● **Text block**:
OGDEN — Ziegfeld’s production of Baskerville: A Sherlock Holmes Mystery puts a sidesplitting spin on Sir Arthur Conan Doyle‘s classic tale and is an excellent example of what makes live theatre exciting. The script, written by Ken Ludwig (author of Lend Me a Tenor), keeps all the suspense and mystery of The Hound of the Baskervilles, but fills story with a buoyancy that keep the audience laughing throughout.
The play opens with the murder of Sir Charles Baskerville under mysterious circumstances, which leads to Sherlock Holmes and Dr. Watson to solve the case before the next male heir to the Baskerville fortune can be murdered. What I loved most about this production was that rather than trying to compete with big hyper-realistic cinematic versions of Sherlock Holmes, the play embraces everything that is special about live theatre by contracting into an intimate and imaginative rendition, using just five people for 45 characters without missing a beat or confusing an accent.
Michael Reis plays the title character as an eccentric sleuth well by giving him a distant and remote personality. Reis a difficult task: take the well-known archetype Sherlock and be the straight man for many of the burleque-style jokes while moving the story forward in this classic Holmes yarn. Given this challenge, Reis does a good job keeping up the pace and moving the mystery forward.

● **Supplied data**:
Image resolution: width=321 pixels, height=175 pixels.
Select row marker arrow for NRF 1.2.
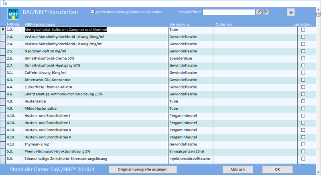(x=3, y=30)
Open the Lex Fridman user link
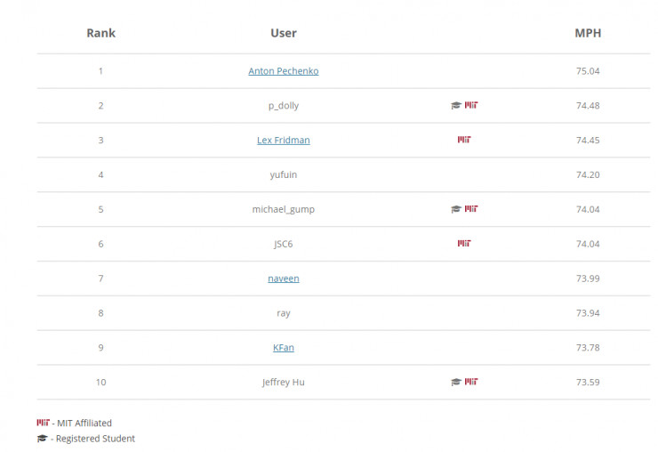 (284, 141)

● **Brief 1**:
List every title of a play or story named in the theatre review.
● **Brief 2**:
Answer from the theatre review:
(a) Who wrote the script of the production?
(b) How many people play how many characters?
(c) Which actor plays Sherlock Holmes?
Work only from the theatre review above.

● **Expected output 1**:
Baskerville: A Sherlock Holmes Mystery
Lend Me a Tenor
The Hound of the Baskervilles

● **Expected output 2**:
(a) Ken Ludwig
(b) Five people play 45 characters.
(c) Michael Reis